WHAT IS EXPECTED
How many lines in the records below contain the string "agent"? Case counts, so only an exact match in upper and lower case qualifies. Reply with the number alone.

────────────────

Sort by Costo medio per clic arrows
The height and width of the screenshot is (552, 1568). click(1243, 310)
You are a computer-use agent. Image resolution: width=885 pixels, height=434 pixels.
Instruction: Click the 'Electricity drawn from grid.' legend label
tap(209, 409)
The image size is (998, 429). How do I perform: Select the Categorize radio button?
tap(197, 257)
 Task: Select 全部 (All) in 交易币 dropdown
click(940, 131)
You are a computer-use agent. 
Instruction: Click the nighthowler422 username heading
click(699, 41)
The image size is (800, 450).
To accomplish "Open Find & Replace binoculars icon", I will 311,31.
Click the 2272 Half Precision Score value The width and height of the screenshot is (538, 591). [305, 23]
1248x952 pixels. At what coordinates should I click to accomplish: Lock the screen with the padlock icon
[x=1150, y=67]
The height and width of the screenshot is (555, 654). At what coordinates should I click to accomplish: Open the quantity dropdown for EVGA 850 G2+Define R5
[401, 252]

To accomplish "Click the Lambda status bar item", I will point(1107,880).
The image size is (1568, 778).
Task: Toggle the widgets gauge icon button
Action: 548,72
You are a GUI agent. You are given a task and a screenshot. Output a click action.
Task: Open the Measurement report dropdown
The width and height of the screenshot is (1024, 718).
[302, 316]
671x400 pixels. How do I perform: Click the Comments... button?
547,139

────────────────

TASK RESULT
3